■ Task instructions: Report each line of the records where "Model" occurs.

[Dataset entries]
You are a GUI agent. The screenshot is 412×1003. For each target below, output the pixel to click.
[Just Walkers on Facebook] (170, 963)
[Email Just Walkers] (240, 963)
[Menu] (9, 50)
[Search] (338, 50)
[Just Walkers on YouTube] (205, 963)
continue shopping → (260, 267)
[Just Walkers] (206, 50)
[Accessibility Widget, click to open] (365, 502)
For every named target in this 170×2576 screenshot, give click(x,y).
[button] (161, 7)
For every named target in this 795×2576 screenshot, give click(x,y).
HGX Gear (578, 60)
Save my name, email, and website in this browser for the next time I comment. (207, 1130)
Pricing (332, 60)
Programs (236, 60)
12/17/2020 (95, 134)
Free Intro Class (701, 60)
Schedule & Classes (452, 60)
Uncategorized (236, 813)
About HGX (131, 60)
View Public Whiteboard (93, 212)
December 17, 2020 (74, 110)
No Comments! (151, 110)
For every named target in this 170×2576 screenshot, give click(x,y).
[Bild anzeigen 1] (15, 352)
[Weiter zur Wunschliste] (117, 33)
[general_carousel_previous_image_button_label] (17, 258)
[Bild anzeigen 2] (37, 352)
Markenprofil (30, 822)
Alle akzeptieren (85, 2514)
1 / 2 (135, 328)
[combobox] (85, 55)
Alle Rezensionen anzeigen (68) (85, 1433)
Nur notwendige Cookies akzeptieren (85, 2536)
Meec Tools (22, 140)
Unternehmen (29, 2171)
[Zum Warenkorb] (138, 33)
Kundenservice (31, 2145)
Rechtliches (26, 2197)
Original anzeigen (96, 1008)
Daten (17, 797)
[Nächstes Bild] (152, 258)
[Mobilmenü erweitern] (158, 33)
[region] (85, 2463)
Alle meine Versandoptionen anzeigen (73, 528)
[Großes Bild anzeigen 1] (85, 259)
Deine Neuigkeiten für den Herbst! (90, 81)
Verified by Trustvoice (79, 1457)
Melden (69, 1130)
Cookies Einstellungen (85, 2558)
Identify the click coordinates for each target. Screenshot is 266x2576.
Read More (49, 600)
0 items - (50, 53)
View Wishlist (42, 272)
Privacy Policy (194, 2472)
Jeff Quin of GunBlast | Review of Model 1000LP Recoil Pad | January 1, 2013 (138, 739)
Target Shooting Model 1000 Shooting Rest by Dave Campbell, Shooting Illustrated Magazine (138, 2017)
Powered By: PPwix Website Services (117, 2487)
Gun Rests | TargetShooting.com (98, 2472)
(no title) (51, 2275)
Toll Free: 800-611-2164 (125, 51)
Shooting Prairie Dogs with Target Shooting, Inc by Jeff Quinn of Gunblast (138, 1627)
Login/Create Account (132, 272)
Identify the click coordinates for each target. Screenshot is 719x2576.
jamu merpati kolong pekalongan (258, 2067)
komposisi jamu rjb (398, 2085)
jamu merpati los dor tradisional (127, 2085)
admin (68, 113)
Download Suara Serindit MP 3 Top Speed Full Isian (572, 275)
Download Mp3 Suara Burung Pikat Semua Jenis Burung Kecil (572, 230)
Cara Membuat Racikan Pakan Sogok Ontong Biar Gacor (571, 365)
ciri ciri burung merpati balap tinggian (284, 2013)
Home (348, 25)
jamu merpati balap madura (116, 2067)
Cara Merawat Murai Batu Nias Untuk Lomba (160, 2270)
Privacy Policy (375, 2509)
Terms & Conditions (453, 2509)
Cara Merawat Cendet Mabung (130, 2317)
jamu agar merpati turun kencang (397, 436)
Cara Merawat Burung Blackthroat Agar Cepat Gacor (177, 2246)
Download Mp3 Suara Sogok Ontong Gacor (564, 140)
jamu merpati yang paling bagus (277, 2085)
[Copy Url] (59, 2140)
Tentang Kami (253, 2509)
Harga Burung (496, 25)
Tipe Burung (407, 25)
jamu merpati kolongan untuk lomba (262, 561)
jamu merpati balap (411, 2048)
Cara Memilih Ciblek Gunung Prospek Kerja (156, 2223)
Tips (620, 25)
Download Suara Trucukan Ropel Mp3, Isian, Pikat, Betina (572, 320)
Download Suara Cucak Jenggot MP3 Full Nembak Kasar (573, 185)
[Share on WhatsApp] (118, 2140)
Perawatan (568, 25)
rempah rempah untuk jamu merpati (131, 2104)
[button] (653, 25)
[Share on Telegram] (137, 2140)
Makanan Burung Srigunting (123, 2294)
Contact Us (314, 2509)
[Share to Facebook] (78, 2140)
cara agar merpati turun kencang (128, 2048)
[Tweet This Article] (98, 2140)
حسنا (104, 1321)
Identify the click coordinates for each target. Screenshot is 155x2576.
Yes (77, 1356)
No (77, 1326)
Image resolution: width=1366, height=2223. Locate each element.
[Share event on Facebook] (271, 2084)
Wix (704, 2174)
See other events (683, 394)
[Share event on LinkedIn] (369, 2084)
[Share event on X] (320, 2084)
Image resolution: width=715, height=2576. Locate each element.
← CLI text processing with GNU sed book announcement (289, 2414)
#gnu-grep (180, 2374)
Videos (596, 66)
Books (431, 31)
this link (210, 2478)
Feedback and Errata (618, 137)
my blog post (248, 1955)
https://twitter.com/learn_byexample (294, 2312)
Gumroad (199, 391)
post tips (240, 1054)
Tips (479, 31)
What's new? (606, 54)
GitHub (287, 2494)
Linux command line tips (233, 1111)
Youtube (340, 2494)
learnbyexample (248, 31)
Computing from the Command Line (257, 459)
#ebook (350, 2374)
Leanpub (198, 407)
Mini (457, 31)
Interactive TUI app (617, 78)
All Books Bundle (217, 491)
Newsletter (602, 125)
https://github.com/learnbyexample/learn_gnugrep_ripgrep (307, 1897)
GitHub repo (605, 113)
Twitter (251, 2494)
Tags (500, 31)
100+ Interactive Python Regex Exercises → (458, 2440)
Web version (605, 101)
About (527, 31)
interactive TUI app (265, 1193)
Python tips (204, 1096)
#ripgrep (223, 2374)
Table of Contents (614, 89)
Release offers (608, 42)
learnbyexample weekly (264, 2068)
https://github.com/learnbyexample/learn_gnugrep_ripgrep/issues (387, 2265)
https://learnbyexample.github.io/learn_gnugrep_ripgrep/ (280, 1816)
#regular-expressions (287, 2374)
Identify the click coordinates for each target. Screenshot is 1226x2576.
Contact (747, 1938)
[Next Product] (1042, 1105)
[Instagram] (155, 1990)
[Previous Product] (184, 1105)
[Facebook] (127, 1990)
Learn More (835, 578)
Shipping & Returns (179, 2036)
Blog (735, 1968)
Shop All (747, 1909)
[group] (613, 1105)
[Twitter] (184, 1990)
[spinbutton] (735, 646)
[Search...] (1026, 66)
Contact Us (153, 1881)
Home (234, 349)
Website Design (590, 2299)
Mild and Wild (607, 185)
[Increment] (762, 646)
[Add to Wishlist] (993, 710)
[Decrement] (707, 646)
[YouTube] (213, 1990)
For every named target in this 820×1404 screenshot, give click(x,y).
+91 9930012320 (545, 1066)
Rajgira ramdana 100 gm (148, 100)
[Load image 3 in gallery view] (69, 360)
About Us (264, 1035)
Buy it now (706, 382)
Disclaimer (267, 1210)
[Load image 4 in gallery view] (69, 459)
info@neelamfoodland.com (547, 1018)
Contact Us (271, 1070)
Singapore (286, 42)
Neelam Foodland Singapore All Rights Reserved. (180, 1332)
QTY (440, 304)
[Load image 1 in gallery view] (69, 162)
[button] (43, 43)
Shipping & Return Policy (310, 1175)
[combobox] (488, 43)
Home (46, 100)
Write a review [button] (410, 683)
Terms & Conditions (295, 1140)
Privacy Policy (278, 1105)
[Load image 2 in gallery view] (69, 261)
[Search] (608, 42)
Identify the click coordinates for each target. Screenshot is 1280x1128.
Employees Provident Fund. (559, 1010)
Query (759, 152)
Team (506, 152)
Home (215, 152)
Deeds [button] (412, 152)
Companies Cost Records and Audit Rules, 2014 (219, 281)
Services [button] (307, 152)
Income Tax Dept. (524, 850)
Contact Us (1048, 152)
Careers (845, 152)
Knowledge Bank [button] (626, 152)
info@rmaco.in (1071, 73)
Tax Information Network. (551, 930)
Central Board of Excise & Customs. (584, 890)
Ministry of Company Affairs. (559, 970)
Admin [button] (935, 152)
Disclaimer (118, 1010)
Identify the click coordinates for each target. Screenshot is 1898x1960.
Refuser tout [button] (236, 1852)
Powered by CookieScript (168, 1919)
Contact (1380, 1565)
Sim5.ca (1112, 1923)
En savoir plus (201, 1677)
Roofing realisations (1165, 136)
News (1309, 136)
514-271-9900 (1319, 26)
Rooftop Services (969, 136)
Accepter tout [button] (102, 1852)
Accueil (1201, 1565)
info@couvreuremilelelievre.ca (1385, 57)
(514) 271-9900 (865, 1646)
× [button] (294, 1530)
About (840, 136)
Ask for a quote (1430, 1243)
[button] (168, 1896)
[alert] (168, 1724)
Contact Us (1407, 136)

■ Reply:
Jeff Quin of GunBlast | Review of Model 1000LP Recoil Pad | January 1, 2013 (138, 739)
Target Shooting Model 1000 Shooting Rest by Dave Campbell, Shooting Illustrated Magazine (138, 2017)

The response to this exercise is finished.